### Exercise
Determine which lines of the records include the word "agent", and copy them.

━━━━━ Data shown

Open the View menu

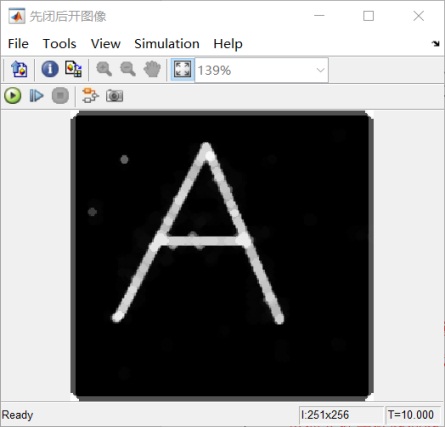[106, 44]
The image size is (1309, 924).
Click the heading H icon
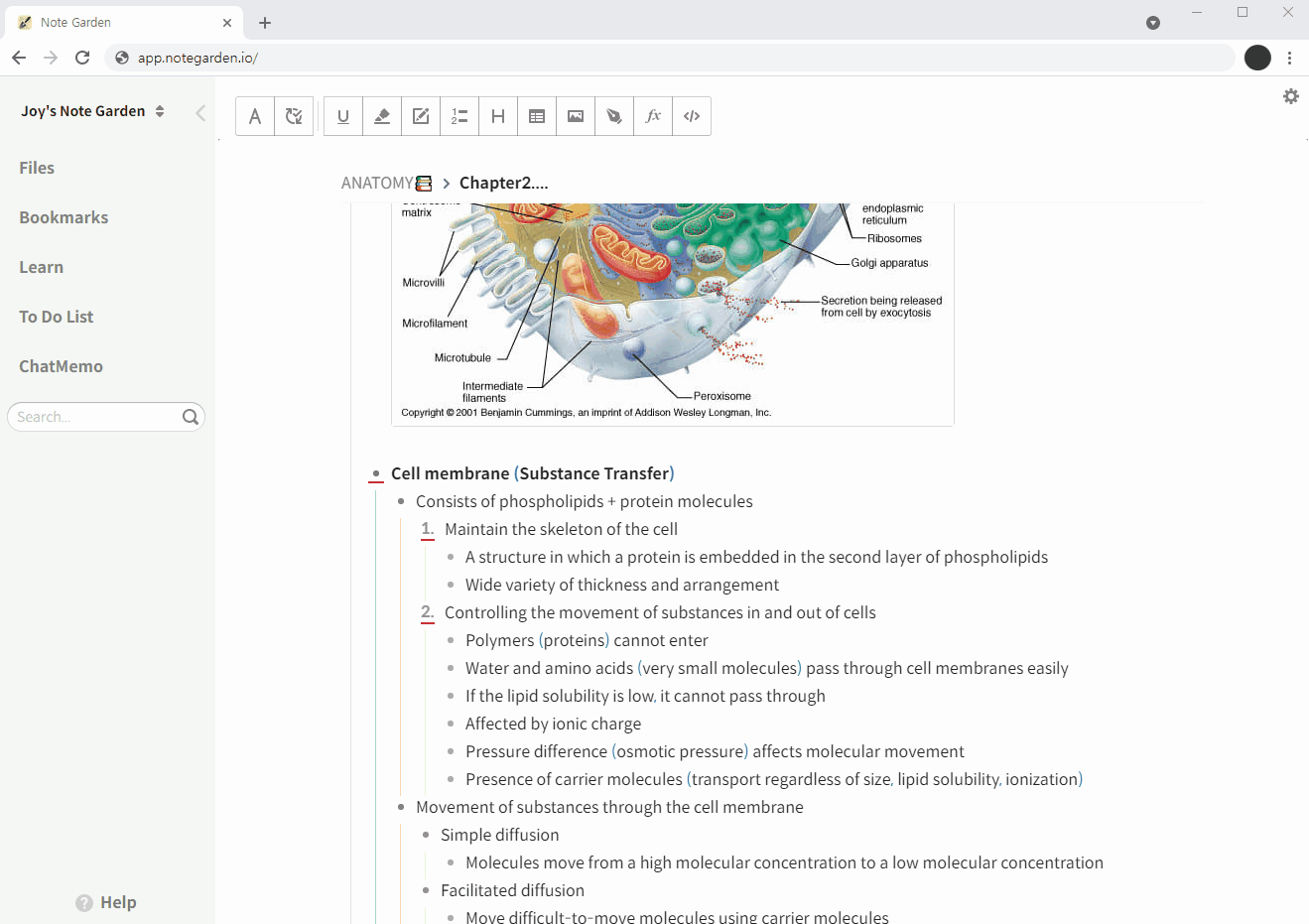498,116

━━━━━━━━━━
━━━━━ Data shown

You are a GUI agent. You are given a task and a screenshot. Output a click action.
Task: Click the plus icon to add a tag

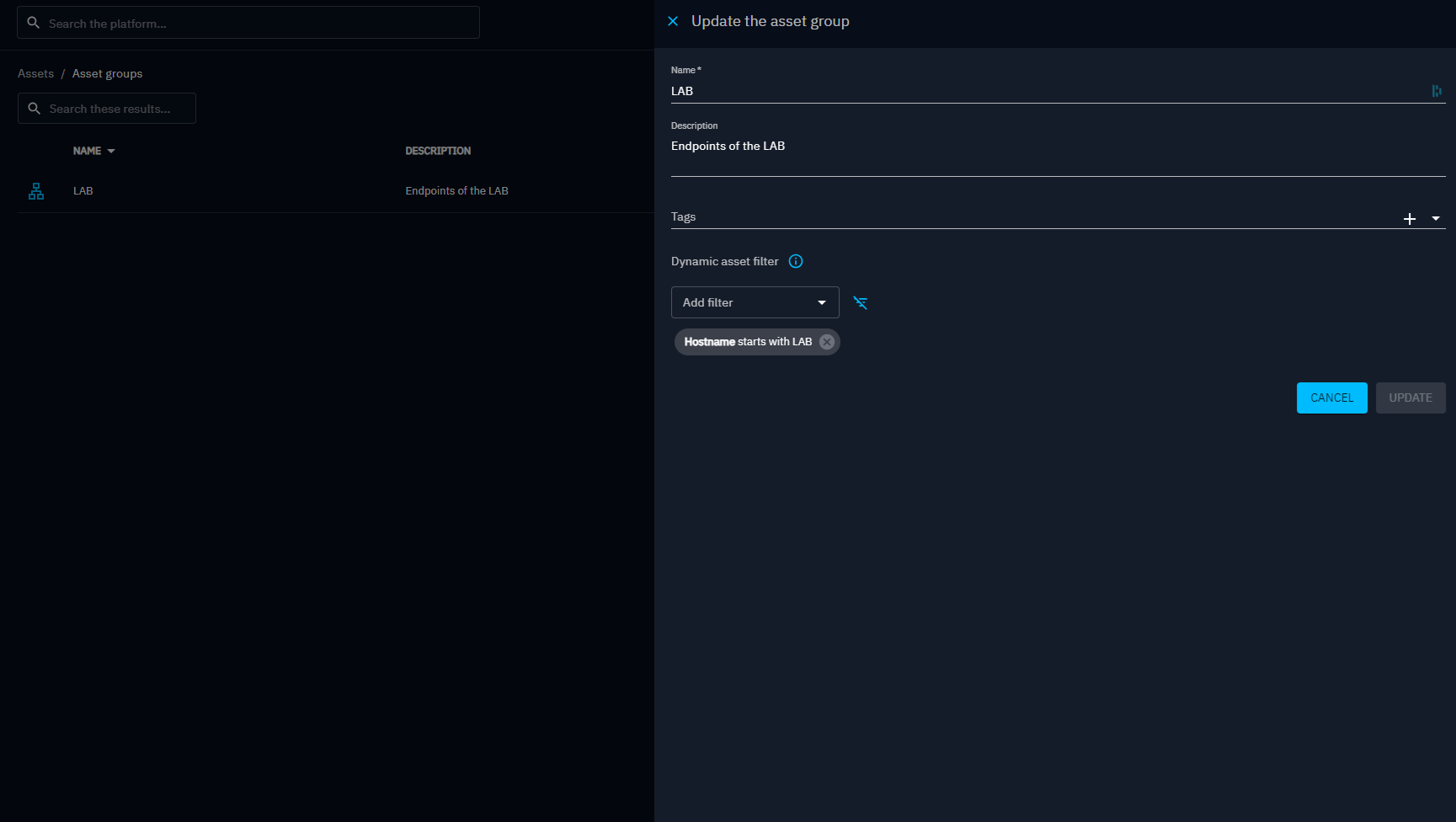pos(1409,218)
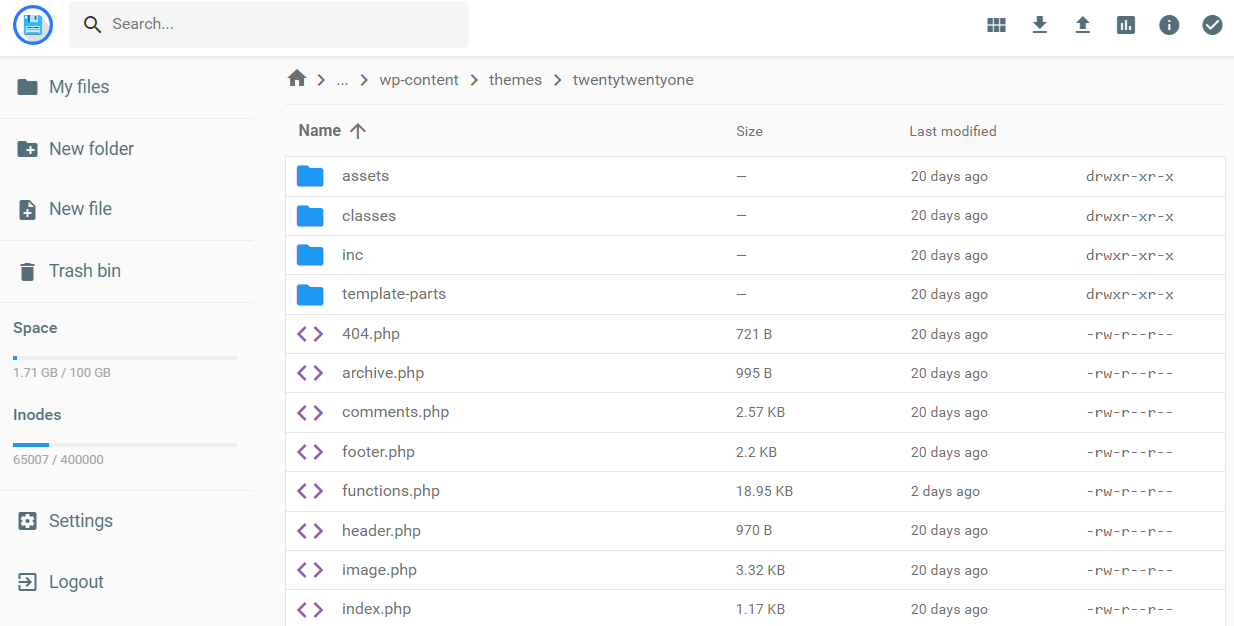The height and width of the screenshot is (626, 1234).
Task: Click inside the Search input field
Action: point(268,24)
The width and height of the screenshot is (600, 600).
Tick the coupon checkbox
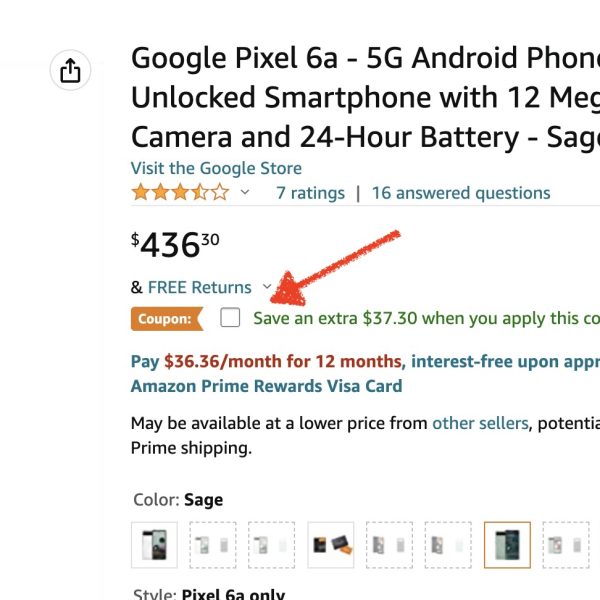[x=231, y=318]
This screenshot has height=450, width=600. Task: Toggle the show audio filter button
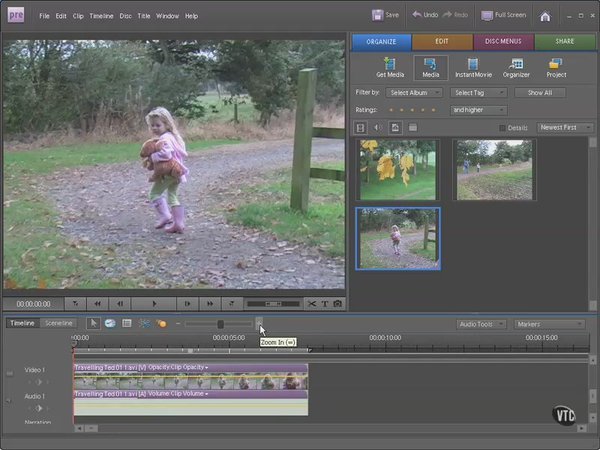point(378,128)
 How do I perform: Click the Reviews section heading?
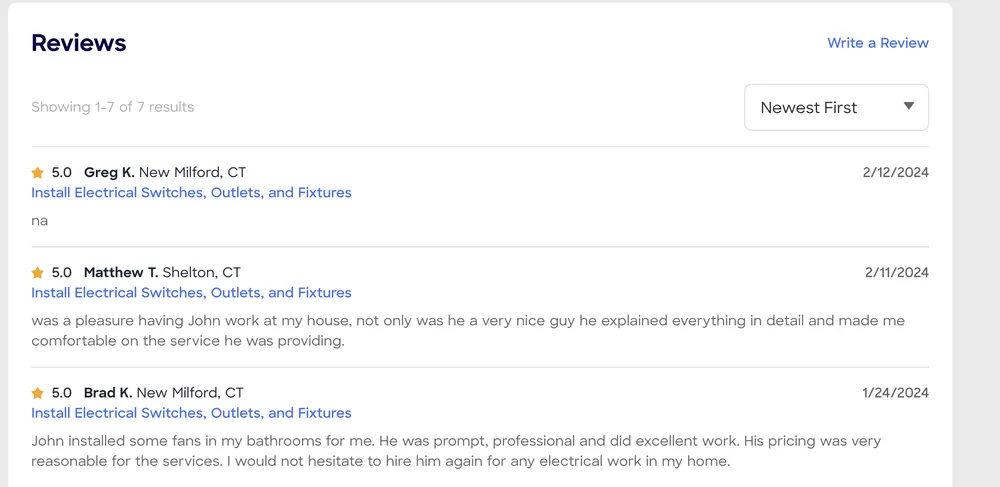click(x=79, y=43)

━━━━━━━━━━
━━━━━ Data shown

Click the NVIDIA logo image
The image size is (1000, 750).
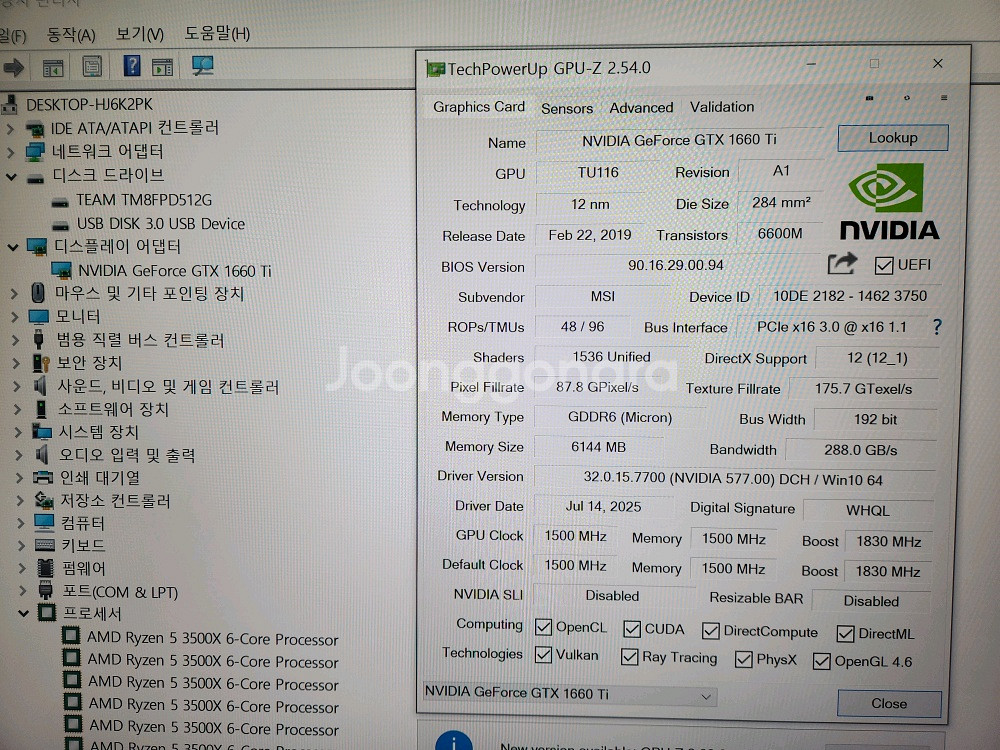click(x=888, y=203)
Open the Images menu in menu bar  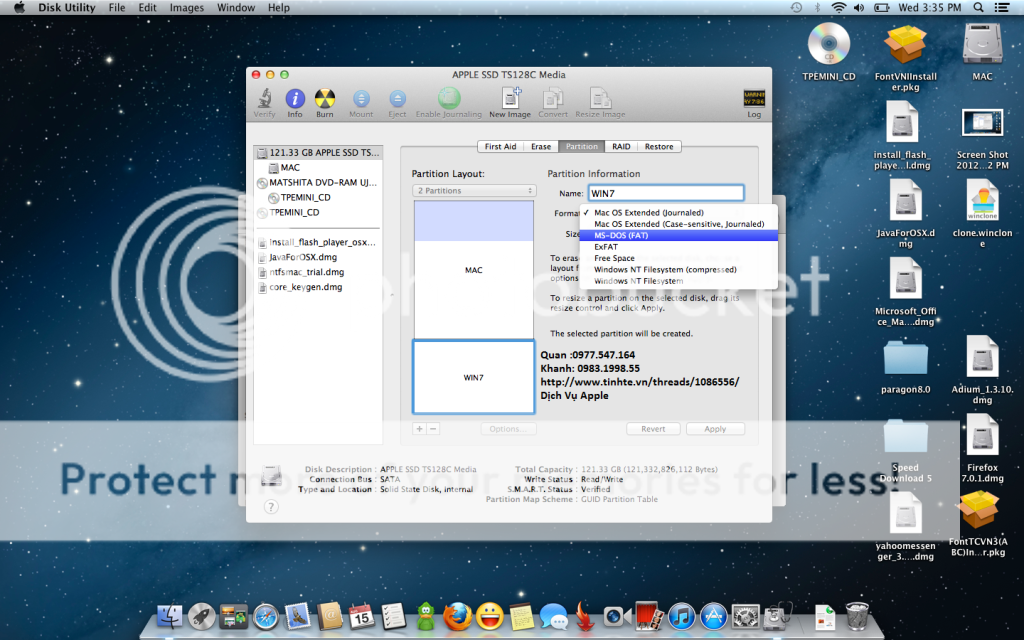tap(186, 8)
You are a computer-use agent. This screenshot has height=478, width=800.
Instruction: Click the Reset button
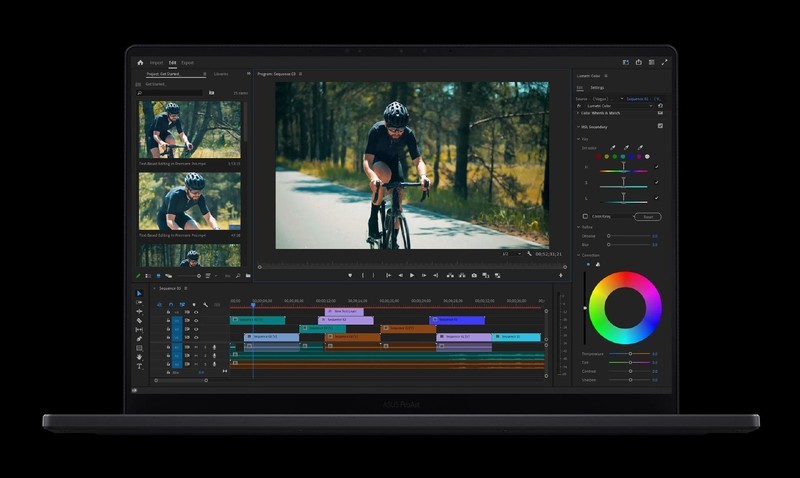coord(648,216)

━━━━━━━━━━

### Solved problem
You are a GUI agent. You are given a task and a screenshot. Output a click action.
You are a computer-use agent. This screenshot has height=478, width=800.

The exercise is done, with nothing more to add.